Body Shaming: The Uninvited Criticism

Saritha Subramanian
Long. Sweet. Valuable.
4 min readMar 24, 2024

--

Few themes resonate as loudly and frequently in modern conversations as concerns about body image. Body shaming touches all aspects of our lives, impacting our self-image, interpersonal interactions, and cultural standards. It presents itself in subtle remarks from acquaintances, the constant pursuit of unachievable beauty standards promoted by the media, and, on occasion, well-intentioned but destructive counsel from loved ones.

In this blog, I invite you to journey with me through my own experiences with body shaming — from the innocent days of childhood to the complexities of adulthood. Through personal stories and reflections, I aim not to offer advice or solutions, but to share a raw and unfiltered account of my encounters with body shaming and the profound impact it has had on my journey towards self-acceptance.

Photo by Jennifer-Burk On Unsplash.

With no further delay, let’s go ahead:

Childhood: Free bird

During my childhood, I was naturally slim and incredibly active. Being a freestyle dancer and having a flexible body, I could effortlessly perform various yoga stunts. Despite being praised by my teachers, the first instance of body-related advice I received was to gain weight. While I didn’t give it much thought at the time, looking back, it marked the beginning of my awareness of body image concerns.

Adolescence: Entering to Puberty

As I entered adolescence, I started to gain weight. Perhaps it is nature or the level of complexity I experienced during the process. I’ve never worried about or had to notice that I’m gaining weight, because I was too busy studying.

Then came college: When it came to body weight, I was frequently criticized for having a perfectly loaded physique but with the wrong measurements. I had no clue what the right measurements were so my college mates!

Adulthood: Coping with expectations

Moving on to adulthood, approaching marriage age: If I recall properly, the body image issues started hitting me badly when I requested my parents to look for a partner for my marriage

The journey began with preparations for my first meeting. In those days, online shopping wasn’t an option, so I headed to a local store in search of the perfect kurta. However, I met with disappointment when the store owner informed me that they didn’t carry garments in my size.

Adding to the challenge, the proposal was rejected based on my weight. Subsequently, my parents and friends took it upon themselves to offer daily advice and suggestions to join a gym or start working out

The constant struggle:

Listening to them, I spent months without eating rice!! The resulting headaches and gastric discomfort became all too real. Adding insult to injury, a close friend even suggested getting a shapewear to enhance my appeal to potential suitors. It’s quite baffling, isn’t it?

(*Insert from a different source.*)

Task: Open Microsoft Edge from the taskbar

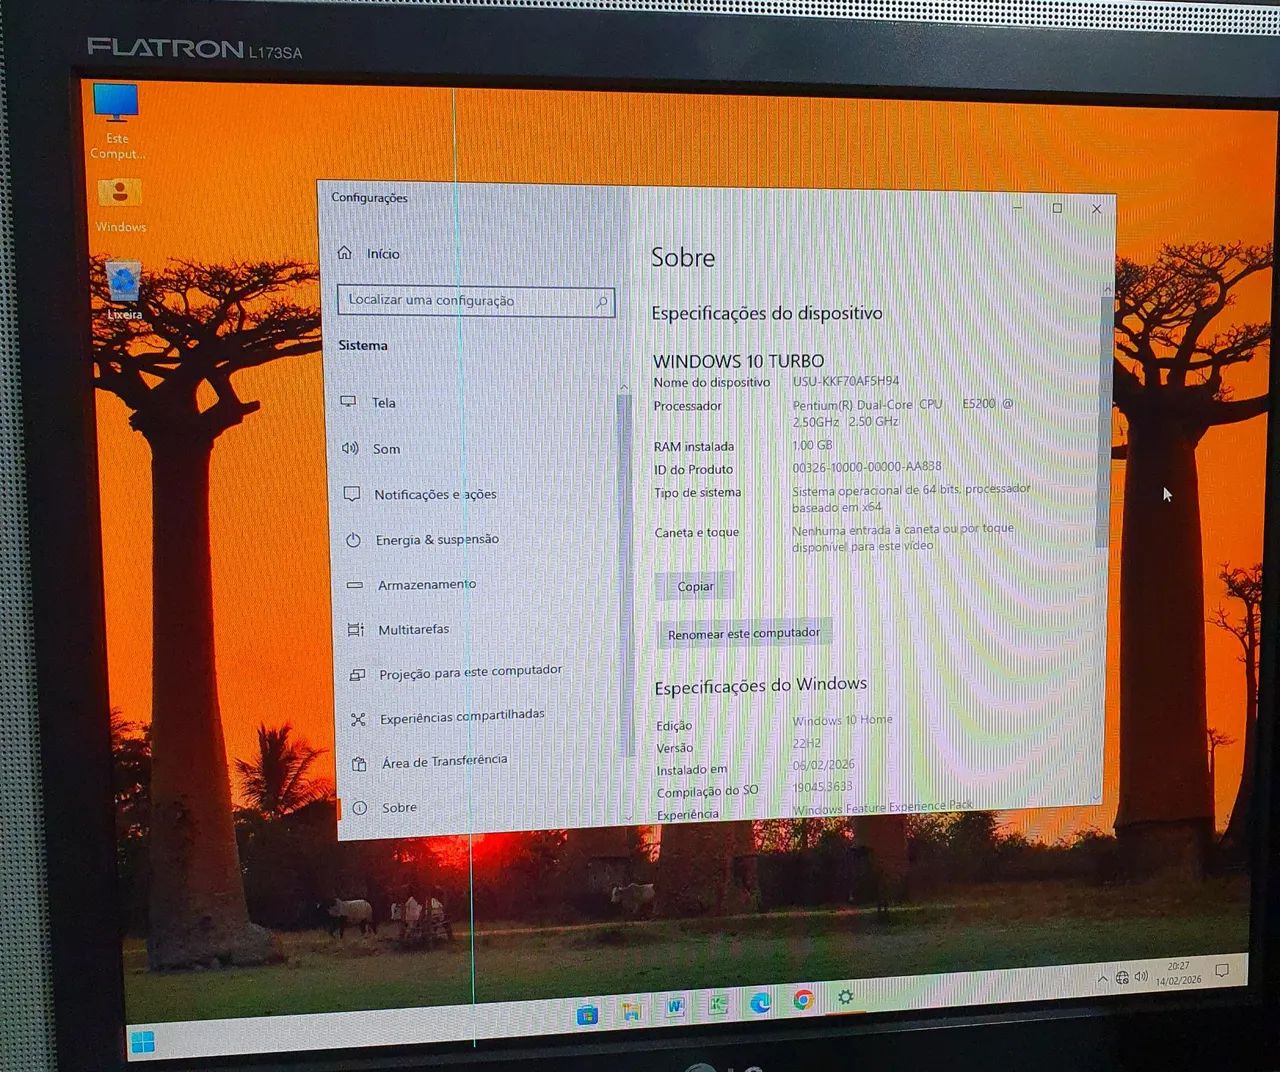Action: click(x=760, y=1002)
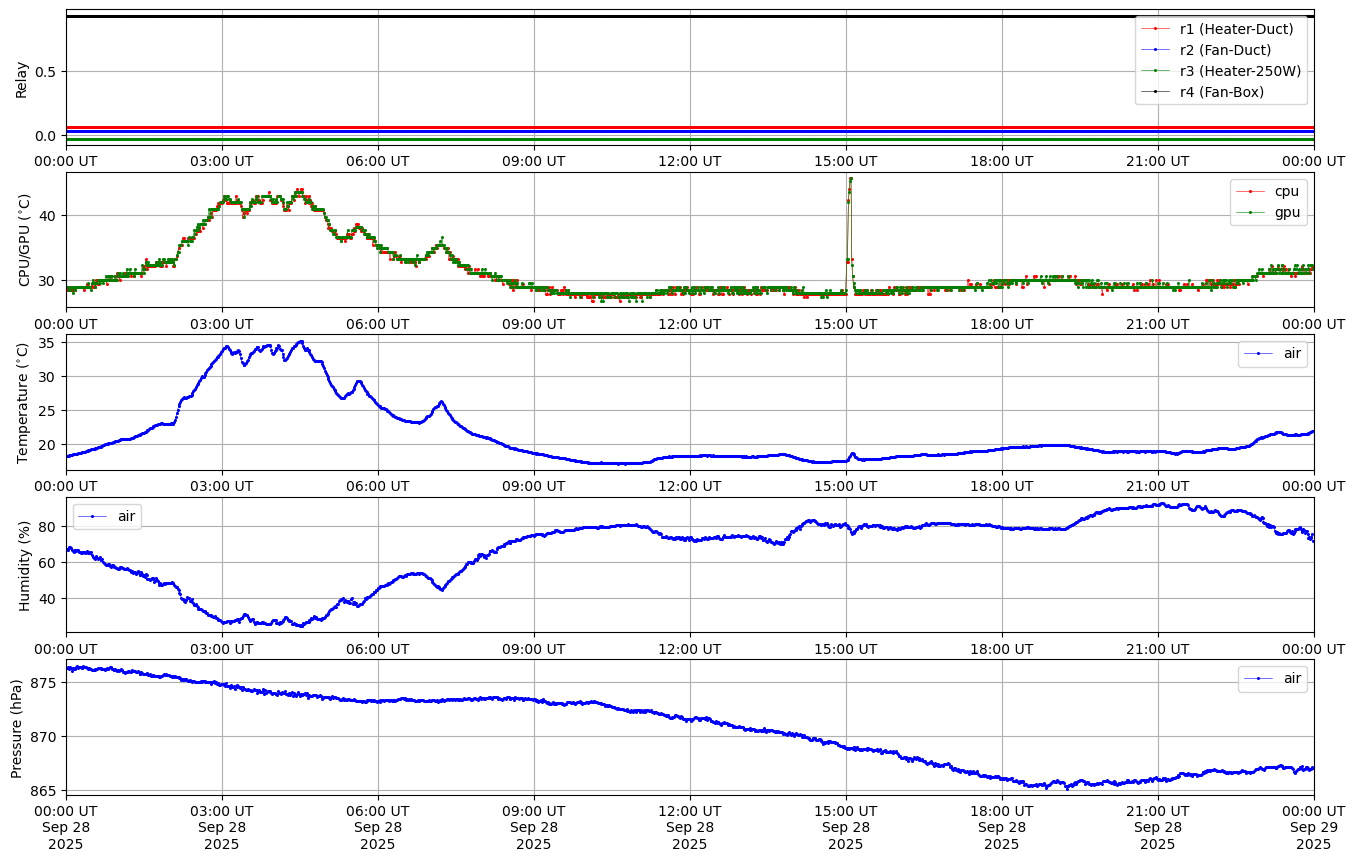This screenshot has width=1355, height=861.
Task: Click the Relay y-axis label
Action: 21,79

Slowly, I have been permanently labelled as an obese or overweight person.

The Realization:

Coming to a realization was a solitary journey. Despite the internal struggle, I found myself grappling with relentless suggestions and criticisms. As a result, I withdrew from social interactions, recognizing the disheartening truth that people often speak only when they see fit or have an audience. It dawned on me the importance of surrounding oneself with supportive individuals. However, breaking free from the cycle proved challenging, particularly when the voices of well-meaning loved ones persisted, convinced they were molding a better version of me. The complexity of human relationships never fails to perplex.

Life goes on:

Has it come to an end today? Nope!

Life keeps moving forward despite the challenges. But it doesn’t stop there; sometimes, people turn these struggles into jokes. They use our pain as entertainment, even though it’s not funny for us. It’s like being forced into laughter therapy, whether we want it or not.

Example of the jokes:

Do you need two seats to sit in the cab? Do you fit into an umbrella? Does this dress fit you? Did you break something by stepping on it? The chair might break!!

Let me ask: What kind of sick jokes are these?

Even though I actively ignore people’s remarks and gyaan these days, I’ve never been comfortable talking about these subjects. Maybe I will never be able to convince myself that I have an appearance that is perfect and that I should be proud of myself. The comments and criticism have left such an impression on me that it is hard to forget.

Please keep in mind that the blog is not intended to make recommendations because there is a wealth of information accessible on the market. The intent is to tell the people that you are not alone. It might take time to appreciate and accept yourself. But, It is possible!